Over 60% of its activities are now conducted in the UK according to the Heckmondwike manufacturer and it continued its offshoring project with the sale of a Hertfordshire site for £2m.

The integration of the its Electrolux business which was based there and its US laser business TYKMA which it acquired earlier this year reduced the overall cost base “significantly.”

It said that although much of its business was now conducted in the US, 13% of group sales were to EU countries a market which says is “very fragile.”

The 600 Group said it was “firmly focused” on developing new markets outside of this area – particularly in South East Asia.

In February the group’s shares dropped dramatically as it issued a profit warning and complained of lack of visibility for future sales.

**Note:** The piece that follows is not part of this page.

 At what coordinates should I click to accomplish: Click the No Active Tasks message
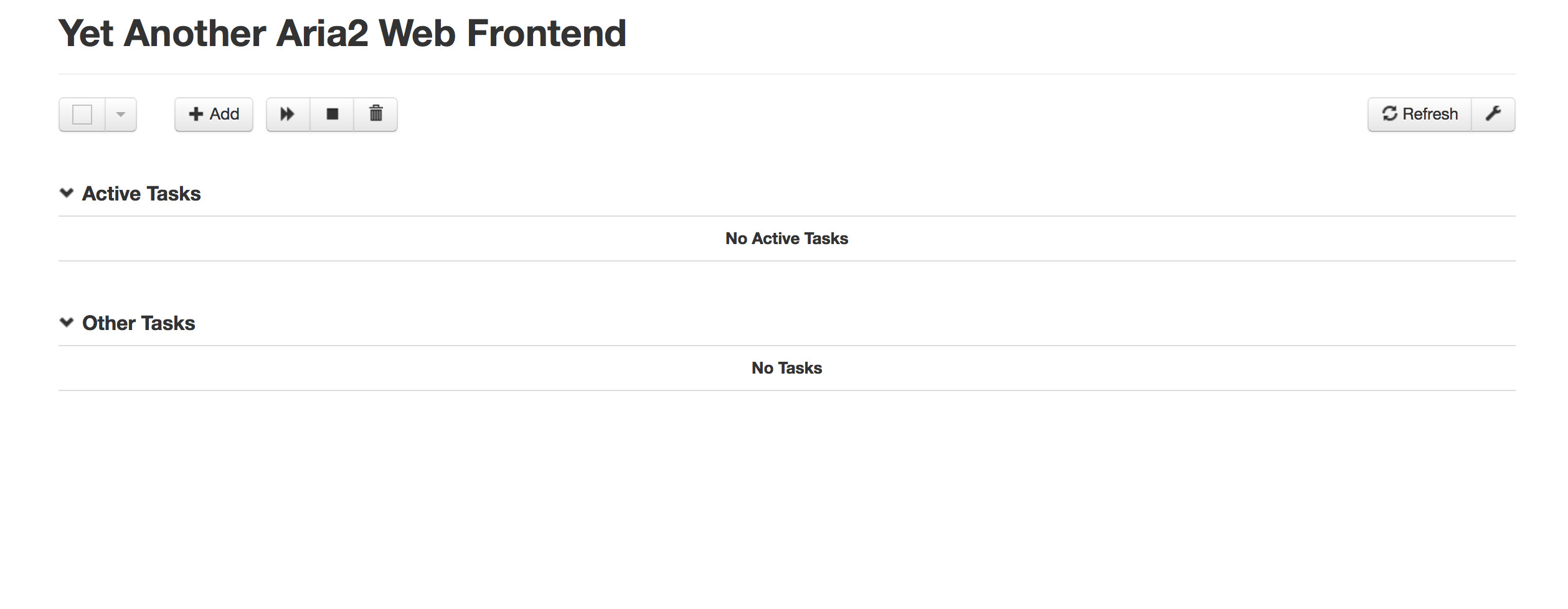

Paul Dupee, executive chairman of The 600 Group PLC said: “Despite the difficult trading environment which we have experienced this past year we have taken the necessary actions to maintain if not improve the performance of the operating subsidiaries in the USA and UK as well as improve the financial strength of the company.

“We maintain a strong market position thanks to our industry recognised brands and are taking active steps to increase our worldwide distribution network to accelerate revenue growth. This we expect, coupled with the reduction in overheads, will yield better margins on increased sales in the future.”